If there is no problem with the configuration, the command will output a large amount of data. snmpwalk is a test tool running on the collection side, which comes with MacOS. Linux installation method:

sudo yum install net-snmp net-snmp-utils # CentOS
sudo apt–get install snmp                # Ubuntu
  • On the DataKit side, configure collection.

Advanced features

Custom Device OID configuration

If you find that the data reported by the collected device does not contain the indicators you want, then you may need to define an additional Profile for the device.

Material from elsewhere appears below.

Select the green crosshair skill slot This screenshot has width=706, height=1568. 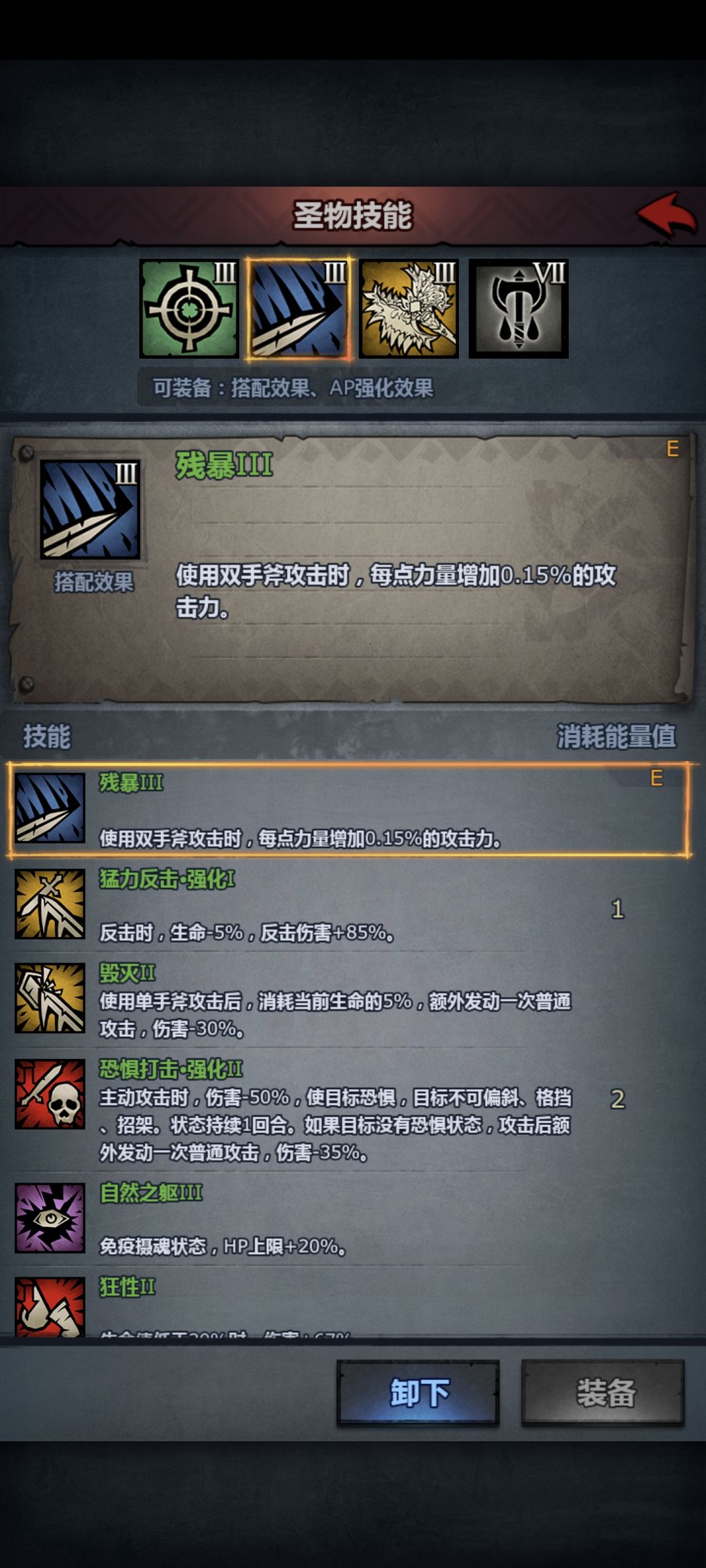(189, 308)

All OIDs of devices can generally be downloaded from their official website. Datakit defines some common OIDs, as well as some devices such as Cisco/Dell/HP. According to SNMP protocol, each device manufacturer can customize OID to identify its internal special objects. If you want to identify these, you need to customize the configuration of the device (we call this configuration Profile here, that is, "Custom Profile"), as follows.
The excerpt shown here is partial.